The climate and permafrost
Another climate threat to Russia is melting permafrost, which could wreak havoc with the infrastructure of northerly regions of Russia. The report indicates that over-saturated building foundations could lead to accidents.

The areas at most risk, according to the report, is Chukotka, in Northeastern Siberia, the upper basins of the Indigirka and Kolma River, the southeastern portion of the Yakutsk region, the Western Siberian plains, the shores of the Kara Sea, Arctic Island of Novaya Zemlya, as well as other island frost north of Russia’s European territory.

These areas host Russia’s oil and gas complex and associated pipelines, the Bilibin Nuclear Power Station and the electrical infrastructure surrounding it.

Melting permafrost in northern Russia could lead to radioactive leaks from storage facilities. The report’s authors are especially troubled, however, about radioactive dump-sites on Novaya Zemlya, a former nuclear weapons testing range.

Disease and poverty
Tuva currently suffers from on of the highest rates in Russia of mite-borne encephalitis. According to regional authorities, the rate has risen by 7.4 times since 1997.

Tuva will be one of the proving grounds for the joint projects of Oxfam and the WWF to support local groups in the new economic and socio-ecological conditions.

“Tuva is one of Russia’s poorest regions, high employment, a bad infrastructue. The republic’s government is disposed toward cooperation to overcome poverty,” said Koloff. “For our part, we cooperate with ecologists trying to raise the standard of living – they have stopped poaching and letting cattle graze in barren areas.”

The project led by Oxfam and the WWF will help people adapt to economic and climactic changes. Part of this will be to help improve irrigation and restore diverse vegetable growth in the area.

Koloff said the groups are ready to assist local authorities in organising rational land use of grazing lands, spur the development of farming, and help find financing for these activities.

“As we understand it, local authorities really need held in putting together project proposals. Russia is, after all, a rich country, but money doesn’t make it to the provinces frequently because those at the top don’t get good administrative proposals,” said Koloff.

The project itself will go on for five years, and an evaluation of the situation on the ground is expected to last another year. Oxfam plans to invest £1 million ($2 million), which will come from donations to the organisation. Other funds will also contribute.

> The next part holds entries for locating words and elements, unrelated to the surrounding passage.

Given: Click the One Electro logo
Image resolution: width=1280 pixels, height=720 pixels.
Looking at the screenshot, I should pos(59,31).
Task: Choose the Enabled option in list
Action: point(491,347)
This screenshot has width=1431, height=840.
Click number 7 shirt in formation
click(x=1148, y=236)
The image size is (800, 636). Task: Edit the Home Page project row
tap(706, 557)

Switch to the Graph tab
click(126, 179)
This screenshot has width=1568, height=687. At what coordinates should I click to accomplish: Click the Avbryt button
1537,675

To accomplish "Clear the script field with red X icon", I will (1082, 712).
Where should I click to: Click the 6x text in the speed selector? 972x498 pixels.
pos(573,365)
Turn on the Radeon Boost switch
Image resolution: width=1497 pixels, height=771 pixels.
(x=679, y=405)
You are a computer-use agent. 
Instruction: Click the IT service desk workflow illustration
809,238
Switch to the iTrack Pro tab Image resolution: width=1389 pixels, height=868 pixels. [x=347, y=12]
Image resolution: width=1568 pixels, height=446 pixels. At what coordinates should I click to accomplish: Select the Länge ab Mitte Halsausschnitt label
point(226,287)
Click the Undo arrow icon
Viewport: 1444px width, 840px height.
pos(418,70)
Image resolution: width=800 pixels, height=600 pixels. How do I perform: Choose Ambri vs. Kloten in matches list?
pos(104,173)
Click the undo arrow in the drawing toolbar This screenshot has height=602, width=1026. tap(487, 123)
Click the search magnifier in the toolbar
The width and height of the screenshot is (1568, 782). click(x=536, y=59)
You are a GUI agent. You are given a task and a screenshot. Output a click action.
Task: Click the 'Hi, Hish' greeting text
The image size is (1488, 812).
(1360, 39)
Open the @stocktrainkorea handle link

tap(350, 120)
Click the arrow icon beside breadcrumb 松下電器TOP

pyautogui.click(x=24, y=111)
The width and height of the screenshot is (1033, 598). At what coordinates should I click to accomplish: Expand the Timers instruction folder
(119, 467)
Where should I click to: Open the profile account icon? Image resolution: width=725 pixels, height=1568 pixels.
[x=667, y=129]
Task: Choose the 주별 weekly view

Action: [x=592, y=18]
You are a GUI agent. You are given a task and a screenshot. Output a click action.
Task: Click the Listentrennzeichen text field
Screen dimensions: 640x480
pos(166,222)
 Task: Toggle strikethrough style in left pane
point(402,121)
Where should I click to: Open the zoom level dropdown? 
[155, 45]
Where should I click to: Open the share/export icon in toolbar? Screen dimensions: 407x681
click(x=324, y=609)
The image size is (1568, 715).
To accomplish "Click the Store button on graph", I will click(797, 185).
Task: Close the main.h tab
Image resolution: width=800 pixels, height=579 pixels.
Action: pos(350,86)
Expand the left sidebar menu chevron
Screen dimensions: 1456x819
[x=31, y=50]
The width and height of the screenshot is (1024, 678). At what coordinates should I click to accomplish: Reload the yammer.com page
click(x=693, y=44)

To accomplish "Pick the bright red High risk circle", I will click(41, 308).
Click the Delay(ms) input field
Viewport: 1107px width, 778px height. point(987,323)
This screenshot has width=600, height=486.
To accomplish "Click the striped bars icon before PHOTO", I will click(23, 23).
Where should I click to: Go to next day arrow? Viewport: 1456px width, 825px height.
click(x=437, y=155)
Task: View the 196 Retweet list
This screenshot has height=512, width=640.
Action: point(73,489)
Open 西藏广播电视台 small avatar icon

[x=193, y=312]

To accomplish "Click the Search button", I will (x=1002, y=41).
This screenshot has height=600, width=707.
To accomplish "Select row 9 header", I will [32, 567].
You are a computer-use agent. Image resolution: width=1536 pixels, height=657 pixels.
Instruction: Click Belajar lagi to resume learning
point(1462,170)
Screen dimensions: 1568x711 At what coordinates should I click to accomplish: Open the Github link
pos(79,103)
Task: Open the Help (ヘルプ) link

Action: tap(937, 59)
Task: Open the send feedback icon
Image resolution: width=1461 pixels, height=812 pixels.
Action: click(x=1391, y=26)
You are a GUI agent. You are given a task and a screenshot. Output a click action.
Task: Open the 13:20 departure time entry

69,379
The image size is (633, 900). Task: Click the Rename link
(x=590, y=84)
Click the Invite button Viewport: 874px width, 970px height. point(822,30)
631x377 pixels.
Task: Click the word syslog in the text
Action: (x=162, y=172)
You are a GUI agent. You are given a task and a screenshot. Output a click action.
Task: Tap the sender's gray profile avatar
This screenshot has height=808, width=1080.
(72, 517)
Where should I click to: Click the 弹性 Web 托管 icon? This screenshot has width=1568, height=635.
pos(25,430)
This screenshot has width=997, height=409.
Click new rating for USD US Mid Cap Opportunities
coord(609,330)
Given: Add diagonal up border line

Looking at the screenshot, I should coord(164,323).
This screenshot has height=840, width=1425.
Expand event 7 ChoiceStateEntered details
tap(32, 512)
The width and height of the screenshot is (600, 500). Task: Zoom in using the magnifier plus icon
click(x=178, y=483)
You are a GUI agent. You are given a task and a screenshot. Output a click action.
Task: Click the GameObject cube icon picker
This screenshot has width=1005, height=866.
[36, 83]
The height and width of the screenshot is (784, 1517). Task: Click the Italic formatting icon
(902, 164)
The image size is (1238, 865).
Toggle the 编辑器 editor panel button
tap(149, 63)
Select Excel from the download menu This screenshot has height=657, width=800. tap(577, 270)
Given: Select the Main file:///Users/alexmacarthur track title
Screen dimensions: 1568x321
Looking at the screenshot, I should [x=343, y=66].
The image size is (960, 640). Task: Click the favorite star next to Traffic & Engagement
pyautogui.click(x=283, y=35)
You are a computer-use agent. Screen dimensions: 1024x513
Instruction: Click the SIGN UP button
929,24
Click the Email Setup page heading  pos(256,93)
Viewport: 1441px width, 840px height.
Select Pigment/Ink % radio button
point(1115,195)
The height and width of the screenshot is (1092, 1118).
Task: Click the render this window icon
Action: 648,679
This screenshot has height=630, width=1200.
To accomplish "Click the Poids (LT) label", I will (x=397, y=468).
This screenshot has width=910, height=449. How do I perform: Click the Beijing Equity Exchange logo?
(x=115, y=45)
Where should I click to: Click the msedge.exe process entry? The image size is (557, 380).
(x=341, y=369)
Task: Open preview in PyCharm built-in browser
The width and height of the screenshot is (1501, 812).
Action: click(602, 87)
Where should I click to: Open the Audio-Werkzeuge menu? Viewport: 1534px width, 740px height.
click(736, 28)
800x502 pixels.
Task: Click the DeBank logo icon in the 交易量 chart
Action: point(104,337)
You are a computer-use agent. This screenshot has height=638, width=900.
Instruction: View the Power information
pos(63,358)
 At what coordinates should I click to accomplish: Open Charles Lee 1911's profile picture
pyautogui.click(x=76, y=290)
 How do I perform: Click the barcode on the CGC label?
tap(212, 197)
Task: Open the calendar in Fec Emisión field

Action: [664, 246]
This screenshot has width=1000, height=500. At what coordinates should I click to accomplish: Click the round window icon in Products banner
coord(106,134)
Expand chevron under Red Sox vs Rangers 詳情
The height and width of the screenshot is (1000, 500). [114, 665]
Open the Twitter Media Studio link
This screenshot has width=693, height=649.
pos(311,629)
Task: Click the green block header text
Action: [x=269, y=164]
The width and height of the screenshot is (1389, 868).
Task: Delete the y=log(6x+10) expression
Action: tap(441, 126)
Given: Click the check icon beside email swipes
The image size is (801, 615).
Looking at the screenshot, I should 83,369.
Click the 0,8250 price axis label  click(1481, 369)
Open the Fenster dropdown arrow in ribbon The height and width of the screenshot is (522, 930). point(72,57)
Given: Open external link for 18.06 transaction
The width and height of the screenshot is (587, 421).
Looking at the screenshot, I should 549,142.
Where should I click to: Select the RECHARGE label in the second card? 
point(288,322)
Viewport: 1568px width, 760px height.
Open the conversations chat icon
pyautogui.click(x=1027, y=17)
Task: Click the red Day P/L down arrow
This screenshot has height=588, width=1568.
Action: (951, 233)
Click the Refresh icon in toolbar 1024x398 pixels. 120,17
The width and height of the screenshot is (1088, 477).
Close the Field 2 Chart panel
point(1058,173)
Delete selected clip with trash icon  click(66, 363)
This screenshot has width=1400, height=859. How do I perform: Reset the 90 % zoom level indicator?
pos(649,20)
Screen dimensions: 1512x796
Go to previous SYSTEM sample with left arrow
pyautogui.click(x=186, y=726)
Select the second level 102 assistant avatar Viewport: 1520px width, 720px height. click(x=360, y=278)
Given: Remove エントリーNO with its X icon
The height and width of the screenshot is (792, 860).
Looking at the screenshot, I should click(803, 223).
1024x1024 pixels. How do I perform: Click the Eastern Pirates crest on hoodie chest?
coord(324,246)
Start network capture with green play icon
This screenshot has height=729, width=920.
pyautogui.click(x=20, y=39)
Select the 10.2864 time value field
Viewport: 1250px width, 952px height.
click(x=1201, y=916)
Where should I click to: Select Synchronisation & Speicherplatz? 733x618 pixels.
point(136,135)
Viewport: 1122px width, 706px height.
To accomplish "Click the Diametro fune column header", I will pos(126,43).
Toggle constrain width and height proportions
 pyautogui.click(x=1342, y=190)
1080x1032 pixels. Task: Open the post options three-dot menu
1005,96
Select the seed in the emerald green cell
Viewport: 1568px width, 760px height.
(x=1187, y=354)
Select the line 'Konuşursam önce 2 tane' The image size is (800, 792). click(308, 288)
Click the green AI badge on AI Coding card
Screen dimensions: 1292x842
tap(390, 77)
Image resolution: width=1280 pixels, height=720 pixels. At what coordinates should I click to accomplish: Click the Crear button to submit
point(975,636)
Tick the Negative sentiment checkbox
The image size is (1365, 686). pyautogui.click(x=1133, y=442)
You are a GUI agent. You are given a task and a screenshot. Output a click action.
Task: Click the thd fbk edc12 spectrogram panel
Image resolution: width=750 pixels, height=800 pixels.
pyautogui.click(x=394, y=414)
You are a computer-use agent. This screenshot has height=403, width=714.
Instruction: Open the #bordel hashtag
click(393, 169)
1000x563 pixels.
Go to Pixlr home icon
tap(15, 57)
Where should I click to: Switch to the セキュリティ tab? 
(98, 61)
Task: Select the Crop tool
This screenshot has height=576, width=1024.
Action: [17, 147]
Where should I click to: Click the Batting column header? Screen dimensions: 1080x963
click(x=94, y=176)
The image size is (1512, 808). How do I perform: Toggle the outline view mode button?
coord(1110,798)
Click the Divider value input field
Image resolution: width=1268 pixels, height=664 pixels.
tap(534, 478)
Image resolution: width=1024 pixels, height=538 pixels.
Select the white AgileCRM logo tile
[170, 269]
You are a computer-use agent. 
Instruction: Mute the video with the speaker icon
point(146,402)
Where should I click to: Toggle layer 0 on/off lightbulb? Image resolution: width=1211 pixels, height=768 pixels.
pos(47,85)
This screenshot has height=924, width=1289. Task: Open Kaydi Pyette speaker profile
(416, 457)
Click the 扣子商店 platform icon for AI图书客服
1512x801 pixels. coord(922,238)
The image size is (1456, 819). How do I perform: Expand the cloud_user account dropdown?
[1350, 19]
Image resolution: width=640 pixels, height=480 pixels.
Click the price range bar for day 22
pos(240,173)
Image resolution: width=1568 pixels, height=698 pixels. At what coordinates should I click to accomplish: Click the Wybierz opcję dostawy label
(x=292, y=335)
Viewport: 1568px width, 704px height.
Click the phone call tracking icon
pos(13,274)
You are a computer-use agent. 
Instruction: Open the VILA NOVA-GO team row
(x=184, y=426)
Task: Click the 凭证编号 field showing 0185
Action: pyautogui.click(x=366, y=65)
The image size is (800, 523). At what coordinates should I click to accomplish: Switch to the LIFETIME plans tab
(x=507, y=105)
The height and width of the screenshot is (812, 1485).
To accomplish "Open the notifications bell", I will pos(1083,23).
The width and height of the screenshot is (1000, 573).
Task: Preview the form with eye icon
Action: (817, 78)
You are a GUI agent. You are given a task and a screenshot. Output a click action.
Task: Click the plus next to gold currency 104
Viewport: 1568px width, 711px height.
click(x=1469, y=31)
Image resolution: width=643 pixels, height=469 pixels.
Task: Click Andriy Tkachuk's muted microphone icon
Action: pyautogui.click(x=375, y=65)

The ecological side of the programme will be financed by the WWF.

Experts recommend
Russia plays a key role in the Kyoto Protocol. Decisions made by Russia have an influence on the ecological, economic and social conditions of the world.

Russia needs political and economic initiative included in the general strategy of the low carbon development of the world, the report’s authors say.

They call on Russia to draw a detailed road map for the country’s energy strategy up to 2030. They recommend the introduction of standards for fuel efficiency in the production of energy and heat. They recommend that Russia adopt a law on renewable energy and get plans from each region on how they plant to implement that law by including up to 20 percent of renewable sources in the fuel energy balance.

The authors of the report also suggest other measures, such as adopting a plan to introduce fuel efficiency in new automobiles over the next 25 years.

They also suggest that Russia brace early for the consequences of climate change in different regions of the country, including addressing forecasted water shortages in the south, preventing poverty in the country’s most poorly developed areas, and preventing the spread of infectious diseases. The authors also propose assistance to the Central Asian countries specifically in helping them avoid water deficits.

The report is to be distributed to high-ranking Russia officials and decision makers, Koloff said, to show that the problem of climate change is “here and now,” and not in the future on some other continent. Global changes in climate make it necessary to appraise the situation in one country – like Russia – whose tight relations with their neighboring countries influence these neighbors, and evaluate how that situation effects the world as a whole, Koloff said.